→ **Task goal**
Render the listing as a Markdown table with columns "n" and "Line", covering every line from the start of the listing through the line containing "I want to click on verification-code-input, so". Number the rows in the n column and skip blank lines.

Stored dataset items:
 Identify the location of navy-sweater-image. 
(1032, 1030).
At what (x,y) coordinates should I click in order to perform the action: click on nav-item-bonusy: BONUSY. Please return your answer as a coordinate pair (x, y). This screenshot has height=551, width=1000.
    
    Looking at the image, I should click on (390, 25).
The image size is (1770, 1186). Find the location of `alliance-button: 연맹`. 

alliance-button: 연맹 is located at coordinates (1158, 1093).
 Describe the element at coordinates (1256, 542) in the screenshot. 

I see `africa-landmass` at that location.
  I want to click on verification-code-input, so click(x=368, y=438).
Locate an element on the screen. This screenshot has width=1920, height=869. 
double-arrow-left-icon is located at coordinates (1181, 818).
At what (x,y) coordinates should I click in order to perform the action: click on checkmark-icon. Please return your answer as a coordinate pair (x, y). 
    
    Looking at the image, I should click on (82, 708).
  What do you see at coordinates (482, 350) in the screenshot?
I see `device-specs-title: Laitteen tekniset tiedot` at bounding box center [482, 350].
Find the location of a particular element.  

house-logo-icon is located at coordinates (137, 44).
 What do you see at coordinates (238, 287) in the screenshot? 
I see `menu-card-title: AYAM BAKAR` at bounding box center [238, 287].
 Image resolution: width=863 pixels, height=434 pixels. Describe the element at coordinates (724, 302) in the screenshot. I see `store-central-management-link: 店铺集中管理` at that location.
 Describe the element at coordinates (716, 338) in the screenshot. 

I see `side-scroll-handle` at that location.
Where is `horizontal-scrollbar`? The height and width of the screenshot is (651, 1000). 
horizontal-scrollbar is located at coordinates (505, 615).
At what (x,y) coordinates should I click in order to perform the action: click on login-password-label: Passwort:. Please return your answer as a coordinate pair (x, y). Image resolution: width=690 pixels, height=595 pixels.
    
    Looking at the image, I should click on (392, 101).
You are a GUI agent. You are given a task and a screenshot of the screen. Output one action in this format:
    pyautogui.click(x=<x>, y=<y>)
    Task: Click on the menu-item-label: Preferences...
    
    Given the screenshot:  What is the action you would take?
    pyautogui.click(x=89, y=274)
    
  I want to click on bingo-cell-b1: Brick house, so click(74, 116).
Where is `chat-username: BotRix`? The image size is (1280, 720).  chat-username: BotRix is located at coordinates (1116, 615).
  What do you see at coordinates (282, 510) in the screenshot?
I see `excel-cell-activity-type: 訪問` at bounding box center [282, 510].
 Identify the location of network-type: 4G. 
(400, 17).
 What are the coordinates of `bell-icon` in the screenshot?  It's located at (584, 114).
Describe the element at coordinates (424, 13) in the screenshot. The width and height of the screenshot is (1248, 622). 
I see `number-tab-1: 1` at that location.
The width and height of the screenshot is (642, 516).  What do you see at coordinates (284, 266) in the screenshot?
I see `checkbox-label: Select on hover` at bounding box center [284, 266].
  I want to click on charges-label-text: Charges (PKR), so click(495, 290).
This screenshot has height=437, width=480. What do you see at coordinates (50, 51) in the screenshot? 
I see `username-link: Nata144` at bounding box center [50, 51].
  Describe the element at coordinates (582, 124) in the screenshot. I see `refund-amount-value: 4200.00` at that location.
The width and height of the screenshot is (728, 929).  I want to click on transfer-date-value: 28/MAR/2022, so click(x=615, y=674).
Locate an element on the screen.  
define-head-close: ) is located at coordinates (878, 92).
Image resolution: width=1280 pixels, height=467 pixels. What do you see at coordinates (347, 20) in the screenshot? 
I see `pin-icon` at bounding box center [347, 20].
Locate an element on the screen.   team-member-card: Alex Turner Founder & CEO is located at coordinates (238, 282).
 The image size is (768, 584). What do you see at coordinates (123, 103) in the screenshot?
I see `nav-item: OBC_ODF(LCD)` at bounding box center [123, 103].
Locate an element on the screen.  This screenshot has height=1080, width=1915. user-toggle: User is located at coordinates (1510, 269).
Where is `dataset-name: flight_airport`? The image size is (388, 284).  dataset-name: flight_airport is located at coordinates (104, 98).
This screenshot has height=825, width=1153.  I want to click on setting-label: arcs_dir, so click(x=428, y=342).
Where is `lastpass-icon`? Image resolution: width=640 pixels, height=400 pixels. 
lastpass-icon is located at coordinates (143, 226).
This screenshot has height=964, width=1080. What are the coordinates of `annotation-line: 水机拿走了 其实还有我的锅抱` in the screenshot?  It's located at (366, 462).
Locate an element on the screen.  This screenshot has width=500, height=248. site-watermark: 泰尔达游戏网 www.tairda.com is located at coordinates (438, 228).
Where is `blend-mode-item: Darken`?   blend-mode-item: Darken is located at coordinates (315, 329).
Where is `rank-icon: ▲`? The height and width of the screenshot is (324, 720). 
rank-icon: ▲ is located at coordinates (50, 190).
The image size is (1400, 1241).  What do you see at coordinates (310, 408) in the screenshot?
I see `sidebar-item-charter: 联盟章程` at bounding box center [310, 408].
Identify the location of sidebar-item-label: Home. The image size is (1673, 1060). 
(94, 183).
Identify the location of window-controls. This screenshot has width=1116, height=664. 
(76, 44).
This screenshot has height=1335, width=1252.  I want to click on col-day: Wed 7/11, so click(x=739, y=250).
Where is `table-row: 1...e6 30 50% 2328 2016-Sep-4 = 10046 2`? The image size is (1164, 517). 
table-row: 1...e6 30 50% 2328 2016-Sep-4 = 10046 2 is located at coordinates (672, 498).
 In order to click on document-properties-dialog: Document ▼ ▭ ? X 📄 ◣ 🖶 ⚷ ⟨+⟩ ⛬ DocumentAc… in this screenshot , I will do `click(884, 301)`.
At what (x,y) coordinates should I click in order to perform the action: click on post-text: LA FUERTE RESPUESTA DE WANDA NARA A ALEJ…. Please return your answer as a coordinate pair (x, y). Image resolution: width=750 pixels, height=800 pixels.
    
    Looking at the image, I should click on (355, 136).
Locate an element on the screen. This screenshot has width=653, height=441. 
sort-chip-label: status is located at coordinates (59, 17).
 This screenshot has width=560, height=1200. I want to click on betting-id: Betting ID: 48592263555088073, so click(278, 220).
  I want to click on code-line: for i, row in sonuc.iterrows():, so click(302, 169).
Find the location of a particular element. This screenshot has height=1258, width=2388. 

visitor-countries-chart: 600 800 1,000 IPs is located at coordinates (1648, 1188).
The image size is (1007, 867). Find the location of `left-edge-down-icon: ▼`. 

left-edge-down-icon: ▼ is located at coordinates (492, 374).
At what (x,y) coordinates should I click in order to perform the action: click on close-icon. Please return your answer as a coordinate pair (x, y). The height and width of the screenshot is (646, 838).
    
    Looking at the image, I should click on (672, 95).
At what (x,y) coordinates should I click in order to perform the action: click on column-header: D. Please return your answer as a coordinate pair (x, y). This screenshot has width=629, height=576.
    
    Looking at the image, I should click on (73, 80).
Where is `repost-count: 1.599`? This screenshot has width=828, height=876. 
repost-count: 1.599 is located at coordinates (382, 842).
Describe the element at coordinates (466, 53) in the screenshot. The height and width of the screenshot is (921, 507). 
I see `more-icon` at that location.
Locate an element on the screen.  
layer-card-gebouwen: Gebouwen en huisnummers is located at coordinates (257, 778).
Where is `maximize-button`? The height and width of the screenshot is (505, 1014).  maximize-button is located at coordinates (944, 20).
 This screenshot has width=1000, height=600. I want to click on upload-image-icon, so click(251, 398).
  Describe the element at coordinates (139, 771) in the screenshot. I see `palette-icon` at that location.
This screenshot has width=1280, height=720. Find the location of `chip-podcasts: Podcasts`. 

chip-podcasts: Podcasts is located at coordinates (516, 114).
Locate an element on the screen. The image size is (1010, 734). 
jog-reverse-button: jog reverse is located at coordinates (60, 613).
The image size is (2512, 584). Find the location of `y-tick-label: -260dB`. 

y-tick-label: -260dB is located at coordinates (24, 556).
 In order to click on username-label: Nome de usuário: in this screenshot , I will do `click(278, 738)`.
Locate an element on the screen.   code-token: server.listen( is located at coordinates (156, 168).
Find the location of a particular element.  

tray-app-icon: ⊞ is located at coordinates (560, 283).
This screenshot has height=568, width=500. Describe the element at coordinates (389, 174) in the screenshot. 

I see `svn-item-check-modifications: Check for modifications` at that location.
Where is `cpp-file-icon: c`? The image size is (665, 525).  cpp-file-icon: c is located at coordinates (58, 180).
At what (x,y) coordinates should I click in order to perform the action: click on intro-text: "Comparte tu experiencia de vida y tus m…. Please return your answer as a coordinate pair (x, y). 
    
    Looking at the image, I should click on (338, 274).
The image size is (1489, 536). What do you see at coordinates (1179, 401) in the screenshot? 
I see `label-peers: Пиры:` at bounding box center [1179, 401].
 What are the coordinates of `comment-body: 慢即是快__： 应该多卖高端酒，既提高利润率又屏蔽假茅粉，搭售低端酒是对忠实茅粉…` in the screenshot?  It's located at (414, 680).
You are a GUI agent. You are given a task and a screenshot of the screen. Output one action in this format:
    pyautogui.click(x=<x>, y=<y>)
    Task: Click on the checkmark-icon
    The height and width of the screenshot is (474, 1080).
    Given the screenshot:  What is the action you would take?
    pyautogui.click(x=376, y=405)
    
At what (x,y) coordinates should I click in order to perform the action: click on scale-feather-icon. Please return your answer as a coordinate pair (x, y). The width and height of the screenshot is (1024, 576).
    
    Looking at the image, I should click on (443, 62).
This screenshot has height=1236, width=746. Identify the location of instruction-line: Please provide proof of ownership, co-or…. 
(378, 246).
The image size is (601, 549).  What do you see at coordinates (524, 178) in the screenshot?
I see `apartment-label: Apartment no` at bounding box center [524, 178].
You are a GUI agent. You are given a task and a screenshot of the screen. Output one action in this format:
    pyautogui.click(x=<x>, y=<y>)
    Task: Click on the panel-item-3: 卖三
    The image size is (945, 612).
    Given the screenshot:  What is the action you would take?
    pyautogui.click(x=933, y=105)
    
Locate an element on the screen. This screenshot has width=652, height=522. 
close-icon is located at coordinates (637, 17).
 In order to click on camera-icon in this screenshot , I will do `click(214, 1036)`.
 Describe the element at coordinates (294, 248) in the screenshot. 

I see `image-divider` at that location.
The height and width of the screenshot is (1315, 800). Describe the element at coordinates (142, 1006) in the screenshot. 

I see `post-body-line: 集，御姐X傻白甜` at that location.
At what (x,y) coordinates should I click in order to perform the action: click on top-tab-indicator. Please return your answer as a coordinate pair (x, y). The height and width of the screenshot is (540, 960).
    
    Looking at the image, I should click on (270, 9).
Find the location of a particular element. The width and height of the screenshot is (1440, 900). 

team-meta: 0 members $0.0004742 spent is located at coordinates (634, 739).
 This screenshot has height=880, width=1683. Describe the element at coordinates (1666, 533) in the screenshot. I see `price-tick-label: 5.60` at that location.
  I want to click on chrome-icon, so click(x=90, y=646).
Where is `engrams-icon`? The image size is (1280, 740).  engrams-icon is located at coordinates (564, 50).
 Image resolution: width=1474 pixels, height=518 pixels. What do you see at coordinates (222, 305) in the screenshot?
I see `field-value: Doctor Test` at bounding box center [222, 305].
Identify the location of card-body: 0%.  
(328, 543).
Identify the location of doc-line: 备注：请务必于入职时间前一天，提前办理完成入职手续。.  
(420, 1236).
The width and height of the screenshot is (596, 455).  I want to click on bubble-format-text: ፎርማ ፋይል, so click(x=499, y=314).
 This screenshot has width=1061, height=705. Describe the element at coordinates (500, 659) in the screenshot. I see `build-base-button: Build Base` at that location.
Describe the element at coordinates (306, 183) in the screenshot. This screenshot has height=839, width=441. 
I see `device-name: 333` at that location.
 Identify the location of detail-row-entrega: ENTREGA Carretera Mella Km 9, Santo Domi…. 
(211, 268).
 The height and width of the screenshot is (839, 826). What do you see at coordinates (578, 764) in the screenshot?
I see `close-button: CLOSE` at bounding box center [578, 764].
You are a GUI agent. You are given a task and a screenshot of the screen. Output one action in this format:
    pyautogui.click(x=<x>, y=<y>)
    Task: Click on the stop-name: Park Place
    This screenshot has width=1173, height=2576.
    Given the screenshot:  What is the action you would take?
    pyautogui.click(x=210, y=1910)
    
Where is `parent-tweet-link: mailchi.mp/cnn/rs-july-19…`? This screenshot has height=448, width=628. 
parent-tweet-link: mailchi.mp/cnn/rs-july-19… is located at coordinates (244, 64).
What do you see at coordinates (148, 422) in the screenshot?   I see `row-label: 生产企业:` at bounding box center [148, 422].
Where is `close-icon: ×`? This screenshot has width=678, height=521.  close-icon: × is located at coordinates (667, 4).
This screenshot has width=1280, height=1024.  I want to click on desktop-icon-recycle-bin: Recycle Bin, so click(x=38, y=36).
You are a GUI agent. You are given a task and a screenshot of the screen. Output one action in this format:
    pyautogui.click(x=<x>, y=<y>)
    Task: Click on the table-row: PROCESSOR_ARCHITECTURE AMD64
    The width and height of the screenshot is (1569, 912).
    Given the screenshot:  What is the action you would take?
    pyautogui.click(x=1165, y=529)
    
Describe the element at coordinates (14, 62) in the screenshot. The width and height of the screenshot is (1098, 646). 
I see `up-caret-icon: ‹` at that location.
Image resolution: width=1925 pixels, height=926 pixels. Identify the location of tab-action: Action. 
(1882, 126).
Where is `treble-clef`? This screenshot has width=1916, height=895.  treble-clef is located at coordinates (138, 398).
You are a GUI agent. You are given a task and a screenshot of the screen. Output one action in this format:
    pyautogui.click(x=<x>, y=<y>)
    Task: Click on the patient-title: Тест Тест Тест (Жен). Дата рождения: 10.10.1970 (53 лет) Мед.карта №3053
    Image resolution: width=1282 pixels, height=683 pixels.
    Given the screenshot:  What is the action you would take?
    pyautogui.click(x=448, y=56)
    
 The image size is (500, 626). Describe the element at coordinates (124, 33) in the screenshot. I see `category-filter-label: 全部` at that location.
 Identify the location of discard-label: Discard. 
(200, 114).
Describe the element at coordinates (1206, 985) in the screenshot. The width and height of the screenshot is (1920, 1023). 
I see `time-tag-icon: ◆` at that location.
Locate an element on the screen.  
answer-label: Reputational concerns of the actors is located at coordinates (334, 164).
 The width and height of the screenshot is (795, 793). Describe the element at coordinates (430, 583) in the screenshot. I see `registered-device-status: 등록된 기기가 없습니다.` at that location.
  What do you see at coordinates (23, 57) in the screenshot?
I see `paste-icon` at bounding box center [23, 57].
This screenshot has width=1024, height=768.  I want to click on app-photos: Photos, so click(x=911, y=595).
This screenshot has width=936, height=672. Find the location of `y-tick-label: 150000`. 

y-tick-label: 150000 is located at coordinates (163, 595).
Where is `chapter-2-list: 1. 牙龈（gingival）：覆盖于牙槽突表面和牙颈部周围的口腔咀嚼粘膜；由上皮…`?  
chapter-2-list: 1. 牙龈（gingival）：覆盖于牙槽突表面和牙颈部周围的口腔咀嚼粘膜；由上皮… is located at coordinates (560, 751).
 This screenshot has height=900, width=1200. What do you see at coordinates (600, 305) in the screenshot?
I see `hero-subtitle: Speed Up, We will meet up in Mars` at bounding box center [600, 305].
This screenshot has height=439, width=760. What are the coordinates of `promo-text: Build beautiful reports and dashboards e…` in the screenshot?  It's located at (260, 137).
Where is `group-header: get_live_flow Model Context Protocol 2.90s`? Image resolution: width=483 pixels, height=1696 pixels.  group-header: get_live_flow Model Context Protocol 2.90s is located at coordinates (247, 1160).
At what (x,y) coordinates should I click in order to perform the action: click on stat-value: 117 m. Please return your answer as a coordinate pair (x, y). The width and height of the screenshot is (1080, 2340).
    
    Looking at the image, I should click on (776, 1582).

→ **Response to the exercise**
| n | Line |
|---|---|
| 1 |  Identify the location of navy-sweater-image.  |
| 2 | (1032, 1030). |
| 3 | At what (x,y) coordinates should I click in order to perform the action: click on nav-item-bonusy: BONUSY. Please return your answer as a coordinate pair (x, y). This screenshot has height=551, width=1000. |
| 4 |     Looking at the image, I should click on (390, 25). |
| 5 | The image size is (1770, 1186). Find the location of `alliance-button: 연맹`.  |
| 6 | alliance-button: 연맹 is located at coordinates (1158, 1093). |
| 7 |  Describe the element at coordinates (1256, 542) in the screenshot.  |
| 8 | I see `africa-landmass` at that location. |
| 9 |   I want to click on verification-code-input, so click(x=368, y=438). |